Seit Jahrhunderten kommen Künstler aus aller Welt hierher, um mit dem berühmten weißen Marmor der Apuanischen Alpen zu arbeiten – jenem Material, das schon Michelangelos Meisterwerke geprägt hat.

Heute lebt diese Tradition in Werkstätten, Museen und der Kunstakademie weiter und trifft auf innovative künstlerische Ansätze.

Von Mai bis Dezember verwandeln Ausstellungen, Installationen und Festivals die Stadt in ein offenes Museum.

Veranstaltungen wie „White Carrara" und das kreative Festival „C/art" bringen zeitgenössische Kunst direkt in die historischen Straßen.

Als UNESCO-Kreativstadt des Kunsthandwerks bietet Carrara eine besondere Erfahrung: ein Ort, an dem Natur, Handwerk und Kunst seit über zwei Jahrtausenden miteinander verschmelzen.

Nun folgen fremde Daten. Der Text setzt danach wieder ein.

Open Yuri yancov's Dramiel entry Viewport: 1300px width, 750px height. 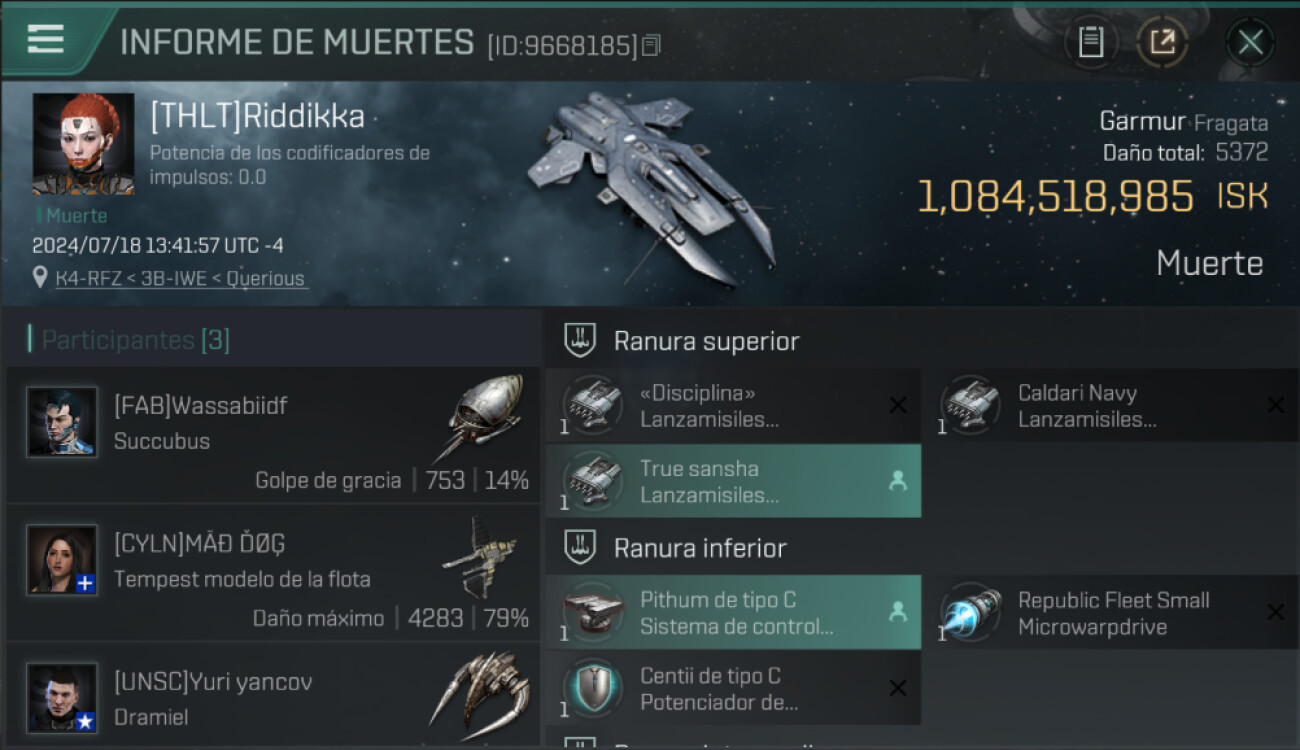pos(273,697)
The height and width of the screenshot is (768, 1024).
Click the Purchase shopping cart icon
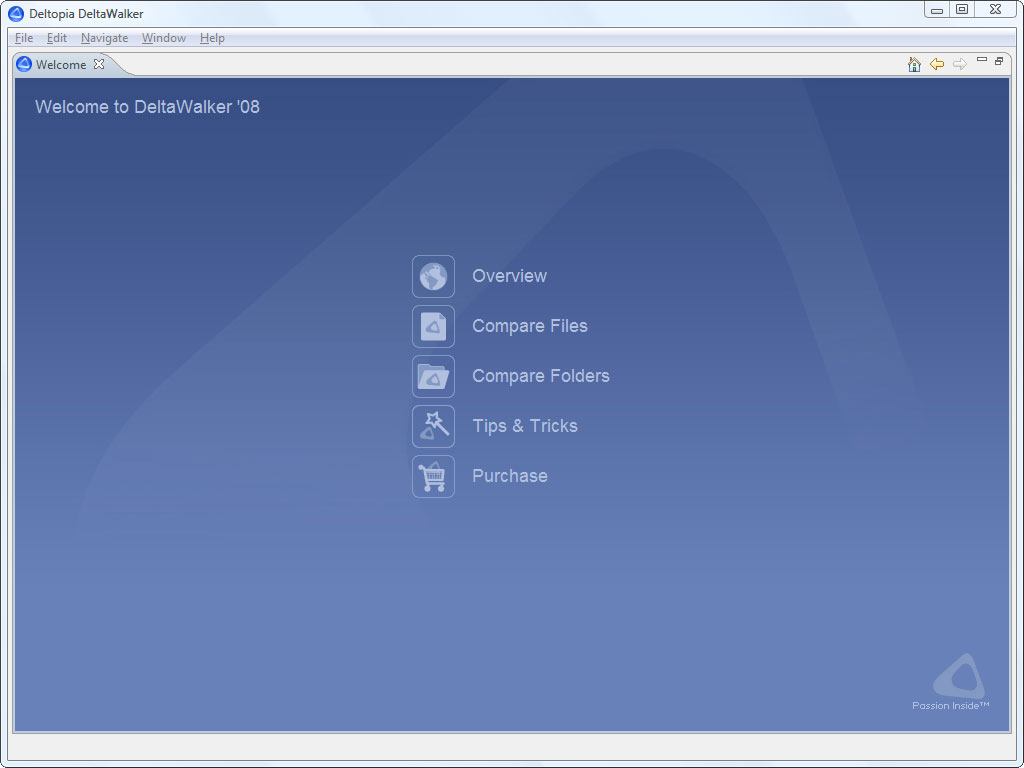[x=433, y=476]
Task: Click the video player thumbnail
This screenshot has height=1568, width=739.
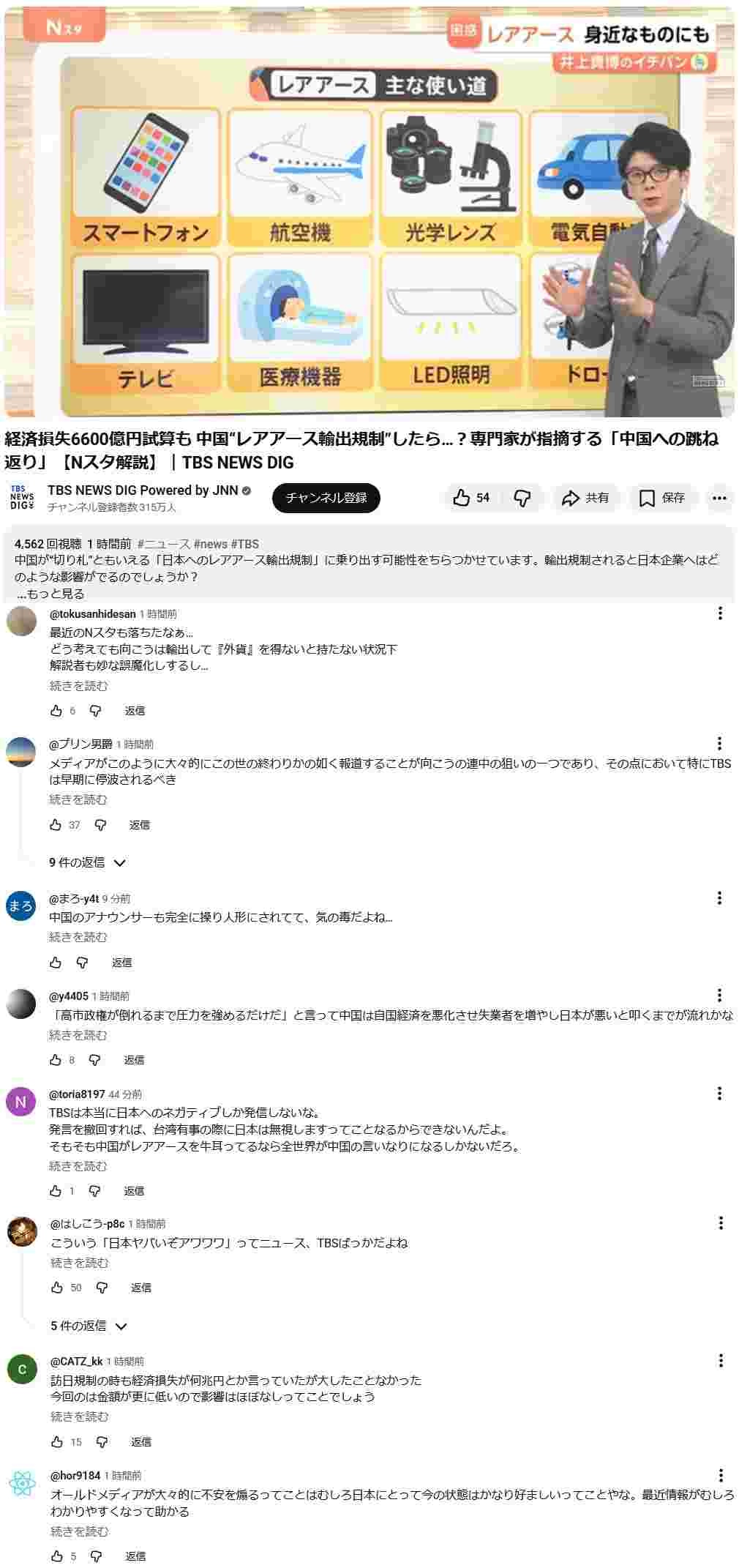Action: 370,212
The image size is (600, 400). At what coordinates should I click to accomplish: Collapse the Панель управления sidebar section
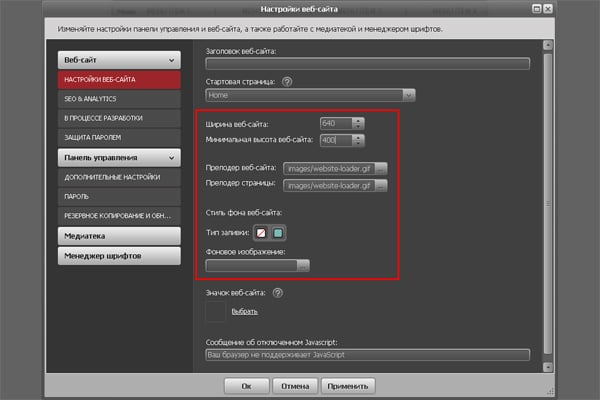click(173, 157)
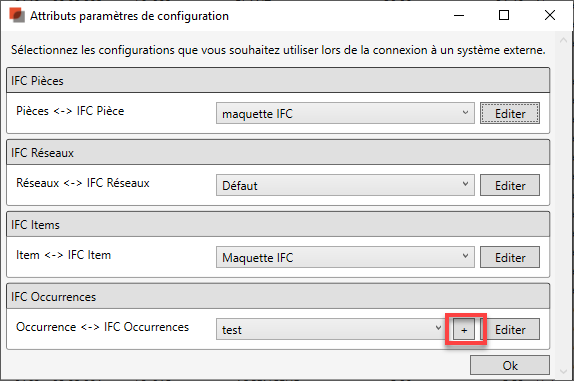574x381 pixels.
Task: Maximize the configuration dialog window
Action: tap(504, 15)
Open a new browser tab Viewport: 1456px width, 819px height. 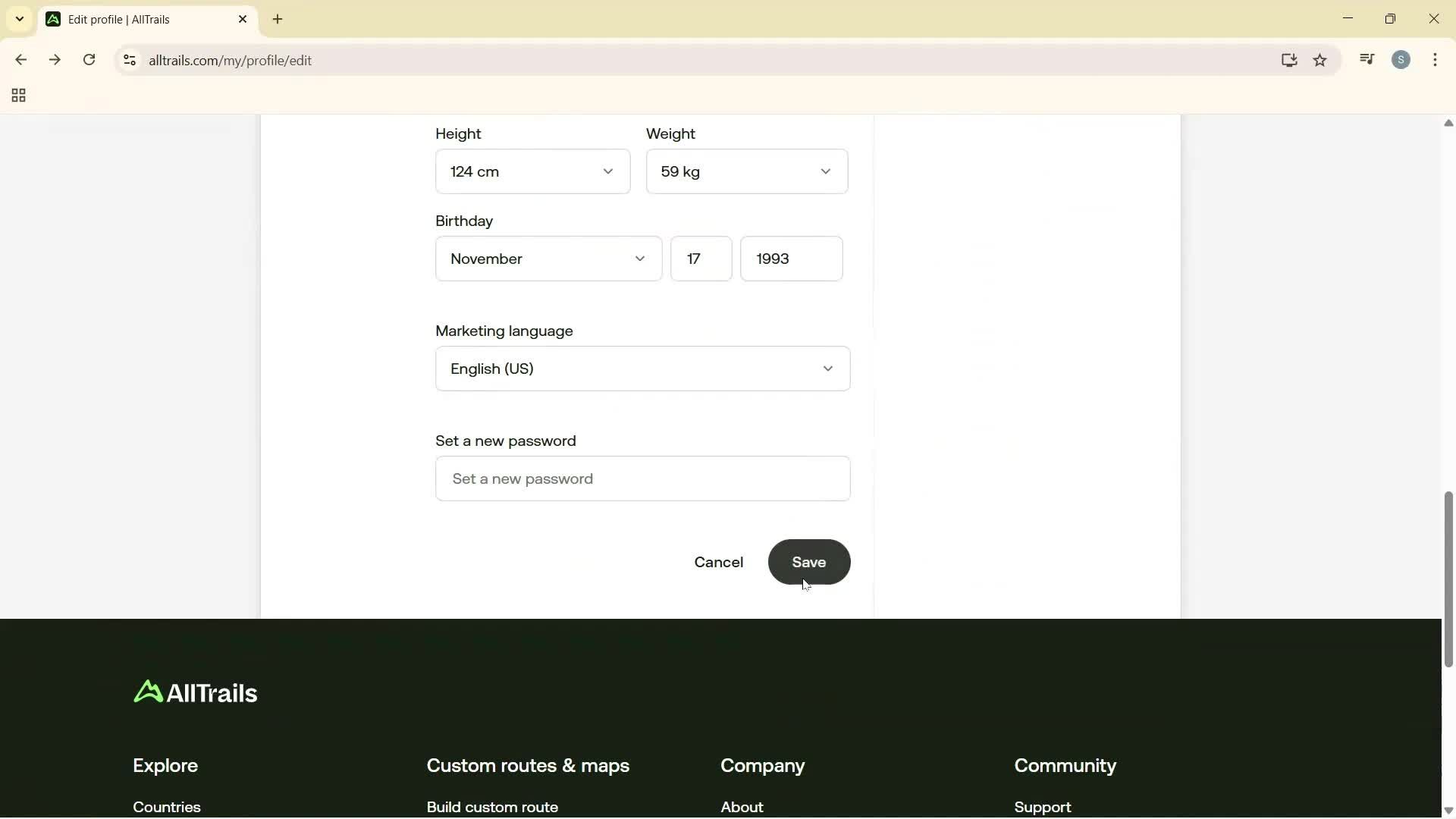point(278,19)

Darüber hinaus laden 2026 zahlreiche Ausstellungen in der Region dazu ein, unterschiedliche Facetten künstlerischen Schaffens zu entdecken.

So widmet sich etwa das Museo Novecento dem Werk von Ottone Rosai sowie dem von Georg Baselitz.

In Siena wiederum erinnert eine Ausstellung an 80 Jahre Frauenwahlrecht in Italien, während in Montecatini Terme das Werk von Galeazzo Nardini im Fokus steht, der mit einem „künstlerischen Streik" gegen Ausbeutung und Zensur protestierte und seine Werke nie verkaufte.

So wird die Toskana 2026 zu einer ganz besonderen Bühne großer Kunstmomente.